In recognition of those efforts, Haugen was today named Legislator of the Year by the Washington Association of Housing and Services for the Aging (WAHSA) at a conference at Meydenbauer Center in Bellevue.

“Sen. Mary Margaret Haugen’s commitment to reversing this injustice, with tenacity and compassion for our seniors, deserves our deepest appreciation and gratitude,” WAHSA Executive Director Deb Murphy said in presenting the award. “This relieves a significant financial burden on our mostly private-pay, middle-income seniors who have saved all of their lives so that they wouldn’t be a burden to the state. Mary Margaret has been quite the champion on behalf of our seniors.”

When the tax was first proposed in the 2003 budget, Haugen was outraged.

“The bed tax to me was the worst thing the Legislature ever enacted,” said Haugen, a lifelong resident of the 10th Legislative District. “It’s just unacceptable to tax people in a nursing home — private-pay patients — to pay for people who couldn’t pay. I have many nursing homes in my district, and the people in those homes are not faceless. They’re people I have known my whole life.”

Neva Sullivan, whose husband is in the Josephine Sunset Home in Stanwood, testified repeatedly on behalf of Haugen’s bills. She and her husband are both retired, on fixed incomes.

“It has been a burden, monthly, to have that included in the large amount of money that we pay to keep him there,” Sullivan said. “When I got my first bill when he entered there, I said, ‘What is a bed tax?’ I found out private-pay patients who had no voice had been chosen to make up a budget deficit in Olympia.

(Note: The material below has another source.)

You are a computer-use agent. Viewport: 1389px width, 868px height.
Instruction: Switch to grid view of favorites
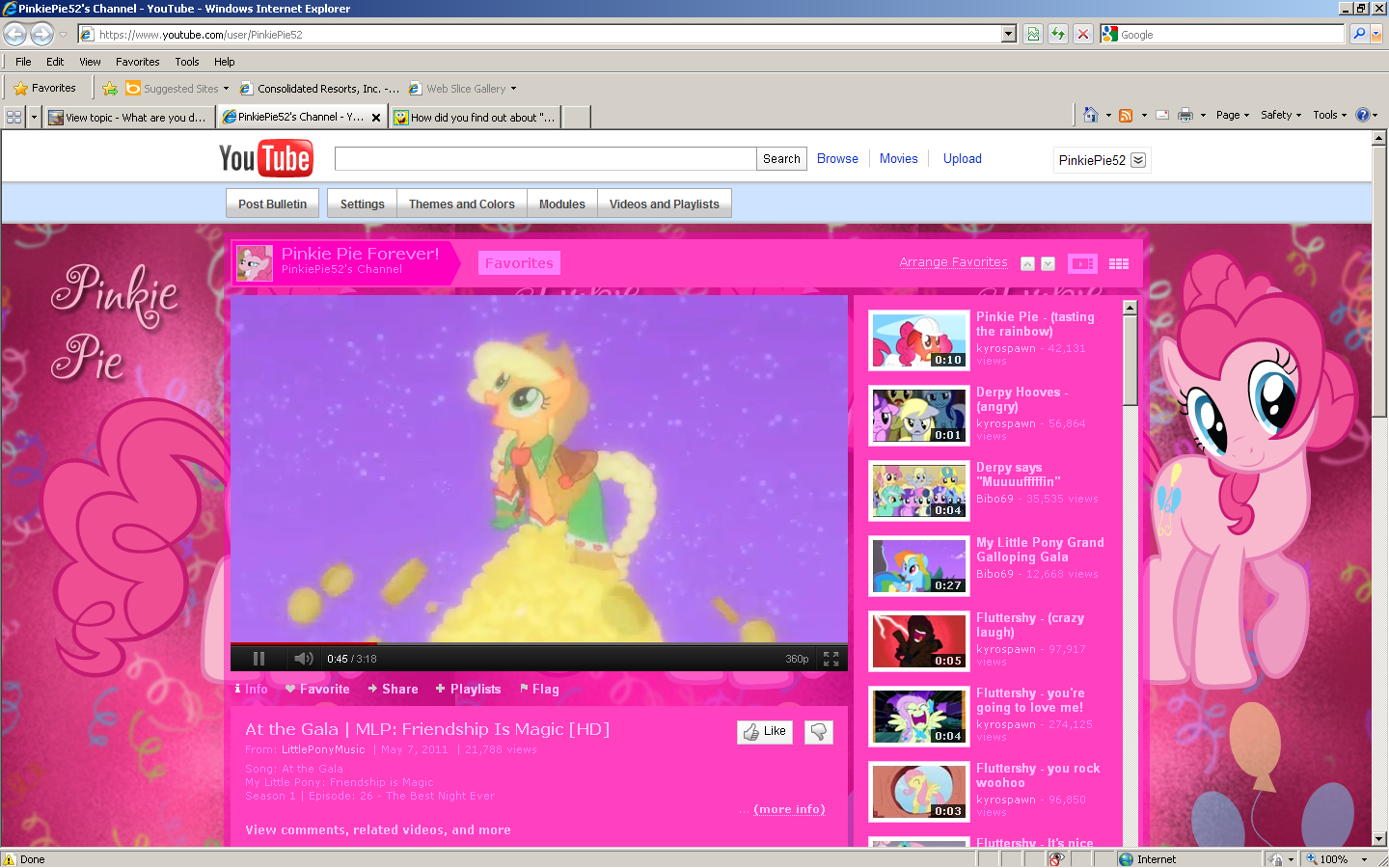[1119, 263]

That didn’t seem fair to me. We were paying our own way; we were not a burden on society.”

Sullivan, whose monthly bed tax payment was lowered this year from $220 to $187 by Haugen’s 2005 bill, said “a year from now I’ll be very grateful not to be paying that tax. We felt voiceless in that decision, but we got a voice in changing it thanks to Mary Margaret.”

When the tax was first created, Haugen said, its proponents “kept saying the industry supported it. Well, the industry may have supported it, but somebody needed to talk to the people who paid it. That’s who I was listening to.”

Haugen calls the award “a real honor” and said she was flattered to receive it. But she also said the award belongs to “the people who took the time to come to Olympia to testify and put a face on this issue.”

“This tax hit seniors who had saved responsibly for their long-term care, and none of this money actually went to the nursing home care and reimbursement, it was just put in the general fund,” said WAHSA spokesperson Suzie Tracey. “Sen. Haugen’s passion was so wonderful. She’s amazingly dedicated to this issue.”